Appliquée à un réseau urbain dense de la région lémanique, la méthodologie Dig-A-Plan a démontré qu’une planification prévisionnelle basée sur la SDDP réduit les besoins d’investissement de 10% à 50% selon les scénarios.
Methode für die langfristige Planung von Verteilnetzen
Von der Modellierung der Verbraucher bis zur Optimierung der Investitionen
Wegen der Energiewende müssen Verteilnetzbetreiber ihre Methoden zur langfristigen Planung der Stromnetze überdenken. Zu diesem Zweck bietet das Projekt Dig-A-Plan eine integrierte Methode zur langfristigen Planung an, die auf drei Schwerpunkten beruht: der Modellierung der Verbraucher, der Flexibilität des Verbrauchs und ihre Auswirkungen auf das Netz sowie der Optimierung der Investitionen für das Netz.
Der erste Schwerpunkt zielt darauf ab, die aktuellen und künftigen Auswirkungen der zeitlichen Überschneidungen zwischen Verbrauchern und dezentralen Erzeugungsanlagen zu ermitteln. Die Modellierung der Verbraucher erfolgt anhand von Daten, die auf Gebäudeebene erhoben wurden, und unter Berücksichtigung aller elektrifizierten Systeme (PV-Anlagen, Wärmepumpen, Elektrofahrzeuge und Haushaltsgeräte), um die Viertelstunden-Verbrauchsprofile über das gesamte Jahr und für jeden Netzknoten zu rekonstruieren.

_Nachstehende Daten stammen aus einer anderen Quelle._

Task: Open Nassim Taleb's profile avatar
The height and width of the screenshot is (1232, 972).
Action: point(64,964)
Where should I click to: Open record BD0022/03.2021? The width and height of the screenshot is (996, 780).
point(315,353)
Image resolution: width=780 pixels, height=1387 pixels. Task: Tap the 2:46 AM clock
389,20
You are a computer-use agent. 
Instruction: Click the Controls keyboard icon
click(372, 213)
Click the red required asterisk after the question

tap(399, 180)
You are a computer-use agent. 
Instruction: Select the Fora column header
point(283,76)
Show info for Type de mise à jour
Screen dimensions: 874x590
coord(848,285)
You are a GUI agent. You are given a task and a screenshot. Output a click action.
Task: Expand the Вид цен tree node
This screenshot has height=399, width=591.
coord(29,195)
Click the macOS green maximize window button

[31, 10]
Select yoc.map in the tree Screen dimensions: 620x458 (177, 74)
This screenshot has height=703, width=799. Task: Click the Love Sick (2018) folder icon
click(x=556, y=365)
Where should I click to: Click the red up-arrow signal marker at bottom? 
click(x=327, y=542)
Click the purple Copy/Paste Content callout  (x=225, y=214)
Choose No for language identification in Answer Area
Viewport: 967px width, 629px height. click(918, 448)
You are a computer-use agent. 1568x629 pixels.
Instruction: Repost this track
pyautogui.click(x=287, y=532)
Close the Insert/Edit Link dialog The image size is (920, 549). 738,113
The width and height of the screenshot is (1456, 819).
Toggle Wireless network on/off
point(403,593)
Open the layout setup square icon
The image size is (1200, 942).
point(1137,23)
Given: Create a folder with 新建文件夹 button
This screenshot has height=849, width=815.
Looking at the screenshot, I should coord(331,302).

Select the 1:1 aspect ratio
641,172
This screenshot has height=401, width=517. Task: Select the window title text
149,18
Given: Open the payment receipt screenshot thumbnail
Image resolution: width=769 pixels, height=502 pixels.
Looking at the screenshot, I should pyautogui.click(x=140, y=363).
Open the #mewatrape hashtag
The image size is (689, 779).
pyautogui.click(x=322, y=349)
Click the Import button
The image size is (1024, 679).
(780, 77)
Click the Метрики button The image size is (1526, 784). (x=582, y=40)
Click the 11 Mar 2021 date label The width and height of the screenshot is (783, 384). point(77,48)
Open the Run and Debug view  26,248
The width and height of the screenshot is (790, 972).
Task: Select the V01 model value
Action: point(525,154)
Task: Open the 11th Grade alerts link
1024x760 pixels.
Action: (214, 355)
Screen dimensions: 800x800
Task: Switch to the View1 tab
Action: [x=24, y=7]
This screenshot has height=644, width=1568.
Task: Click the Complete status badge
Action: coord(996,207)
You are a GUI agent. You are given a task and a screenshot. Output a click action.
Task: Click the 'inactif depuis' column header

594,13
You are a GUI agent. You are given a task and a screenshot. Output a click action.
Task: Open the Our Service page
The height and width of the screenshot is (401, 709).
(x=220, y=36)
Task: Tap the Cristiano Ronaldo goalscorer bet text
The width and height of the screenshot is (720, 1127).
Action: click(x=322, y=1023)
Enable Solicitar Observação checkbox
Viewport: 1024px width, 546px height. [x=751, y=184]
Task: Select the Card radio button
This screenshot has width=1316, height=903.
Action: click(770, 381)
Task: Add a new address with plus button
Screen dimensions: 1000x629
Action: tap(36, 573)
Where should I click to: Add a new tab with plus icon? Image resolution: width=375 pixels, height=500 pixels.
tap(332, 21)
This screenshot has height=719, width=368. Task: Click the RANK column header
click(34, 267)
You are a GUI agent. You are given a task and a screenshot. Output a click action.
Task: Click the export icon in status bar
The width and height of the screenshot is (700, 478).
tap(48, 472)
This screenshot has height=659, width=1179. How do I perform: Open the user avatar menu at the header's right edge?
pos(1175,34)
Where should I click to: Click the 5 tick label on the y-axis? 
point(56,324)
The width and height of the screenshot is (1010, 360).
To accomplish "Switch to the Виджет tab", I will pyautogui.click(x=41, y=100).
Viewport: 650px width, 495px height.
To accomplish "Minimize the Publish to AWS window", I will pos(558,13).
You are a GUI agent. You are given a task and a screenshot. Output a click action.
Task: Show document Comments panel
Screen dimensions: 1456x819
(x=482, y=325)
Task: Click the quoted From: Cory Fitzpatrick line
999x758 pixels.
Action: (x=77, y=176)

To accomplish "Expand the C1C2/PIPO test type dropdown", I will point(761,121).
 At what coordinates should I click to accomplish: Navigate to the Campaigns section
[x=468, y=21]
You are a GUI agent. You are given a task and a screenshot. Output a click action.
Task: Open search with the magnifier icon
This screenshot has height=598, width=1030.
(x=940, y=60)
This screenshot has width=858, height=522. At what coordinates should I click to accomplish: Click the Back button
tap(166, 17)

Der zweite Schwerpunkt analysiert, wie Verbraucher ihre Flexibilität angesichts verschiedener Tarifsignale (Einzeltarif, Doppeltarif und kombinierter Tarif mit monatlicher Abrechnung der maximalen Leistungsaufnahme) nutzen, sowie die Auswirkungen dieses Verhaltens auf das Verteilnetz für drei Szenarien mit unterschiedlichen Integrationsgeschwindigkeiten von PV-Anlagen, Wärmepumpen und Elektrofahrzeugen. Es zeigt sich klar, dass die Wahl des Tarifs nur einen vernachlässigbaren Einfluss auf den jährlichen Eigenverbrauch von Gebäuden hat. Der Doppeltarif hingegen wirkt sich erheblich auf die Leistungsspitzen aus, da er die Verbraucher dazu anregt, ihre Batterien in den Niedertarifzeiten aufzuladen.
Für den dritten Schwerpunkt wurde eine zweistufige Optimierungsarchitektur entwickelt. Die erste Stufe optimiert Entscheidungen zur Netzverstärkung, indem sie langfristige Unsicherheiten – bezüglich der Einführungsgeschwindigkeit neuer Technologien – mithilfe eines auf SDDP (Stochastic Dual Dynamic Programming) basierenden Modells berücksichtigt. Die zweite Ebene befasst sich mit kurzfristigen Unsicherheiten, die insbesondere mit dem Wetter und dem Verbraucherverhalten zusammenhängen, und optimiert die operative Flexibilität des Netzes kurz- und mittelfristig durch Anpassung der Netztopologie. Das Ergebnis: Während Topologieänderungen in stark vermaschten Netzen – zum Beispiel in städtischen Gebieten – erhebliche Vorteile bringen, bleiben sie in Netzen mit überwiegend radialer Topologie wirkungslos.
Bei der Anwendung der Dig-A-Plan-Methode auf ein dichtes städtisches Netz in der Genferseeregion hat sich gezeigt, dass eine auf SDDP basierende vorausschauende Planung den Investitionsbedarf je nach Szenario um 10% bis 50% senkt.